I would like to address some of the issues raised in the recent debate over whether data belongs in tables or not. I think Honroy hit the nail on the head when he wrote, "It's important to consider the likelihood of change as well." But the issues are subtle and complex, which is the reason it has taken me a full day to get around to writing this response.
So let me begin with one of Jeff's responses, since he's the one I'm mainly picking on here :-)
there are no problems. That was an example. If you need historical reporting or tracking, you simply model it that way. As the article clearly says.
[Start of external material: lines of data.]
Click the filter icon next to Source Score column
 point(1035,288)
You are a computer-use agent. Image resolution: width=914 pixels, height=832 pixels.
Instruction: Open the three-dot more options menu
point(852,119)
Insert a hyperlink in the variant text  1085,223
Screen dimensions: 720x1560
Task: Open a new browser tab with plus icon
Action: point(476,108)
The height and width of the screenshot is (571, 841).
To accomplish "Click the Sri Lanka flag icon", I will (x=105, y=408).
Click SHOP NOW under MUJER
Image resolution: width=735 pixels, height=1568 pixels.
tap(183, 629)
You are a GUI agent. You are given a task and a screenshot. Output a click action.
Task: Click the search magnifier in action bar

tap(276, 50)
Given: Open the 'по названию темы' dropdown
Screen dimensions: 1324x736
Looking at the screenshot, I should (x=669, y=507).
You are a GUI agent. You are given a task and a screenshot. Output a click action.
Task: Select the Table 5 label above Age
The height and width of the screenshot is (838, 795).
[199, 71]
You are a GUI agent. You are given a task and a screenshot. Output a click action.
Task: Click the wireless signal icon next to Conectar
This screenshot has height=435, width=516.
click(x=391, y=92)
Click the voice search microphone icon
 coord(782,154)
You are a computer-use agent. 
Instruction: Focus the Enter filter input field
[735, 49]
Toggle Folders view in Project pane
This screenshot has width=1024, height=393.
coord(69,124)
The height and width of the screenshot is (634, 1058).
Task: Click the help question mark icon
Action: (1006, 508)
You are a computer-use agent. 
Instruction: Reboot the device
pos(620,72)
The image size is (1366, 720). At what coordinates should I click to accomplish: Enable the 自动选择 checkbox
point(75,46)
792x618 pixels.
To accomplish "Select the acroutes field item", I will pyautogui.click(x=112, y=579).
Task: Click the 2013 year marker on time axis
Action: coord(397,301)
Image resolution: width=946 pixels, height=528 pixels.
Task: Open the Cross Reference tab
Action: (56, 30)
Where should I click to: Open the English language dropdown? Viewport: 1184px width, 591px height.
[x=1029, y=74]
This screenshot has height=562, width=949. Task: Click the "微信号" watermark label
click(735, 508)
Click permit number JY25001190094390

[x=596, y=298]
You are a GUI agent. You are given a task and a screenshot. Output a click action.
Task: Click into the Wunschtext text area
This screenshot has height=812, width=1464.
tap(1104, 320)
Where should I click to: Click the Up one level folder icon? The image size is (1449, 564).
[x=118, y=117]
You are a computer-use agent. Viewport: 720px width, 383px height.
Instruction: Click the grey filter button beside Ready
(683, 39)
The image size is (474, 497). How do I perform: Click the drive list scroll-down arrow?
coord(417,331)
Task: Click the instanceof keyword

Ah, but the devil is in the details. How exactly are you going to model it? If you actually sit down to work it out you will find that the complications mount very quickly. For example, one way to model historical changes is to add effective-start-date and effective-end-date columns. But now you have to deal with the possibility that the time periods could overlap, or that there could be gaps between the periods. (Actually, you already have a similar problem even in the original simple example because there is nothing to prevent shifts from overlapping or having gaps, but that's another can of worms.) If you have an effective-end-date, how do you model the currently effective shift schedule? Do the current shifts have NULL end dates, or end dates far into the future (creating a Y2K-like problem)? What do you do if, due to an operational error, some incorrect data finds its way into the shifts table? What if that incorrect data was used in subsequent dependent calculations? Do you log all your database updates so that you can tell which calculations used the wrong data? Or do you have to go back and recompute everything from scratch?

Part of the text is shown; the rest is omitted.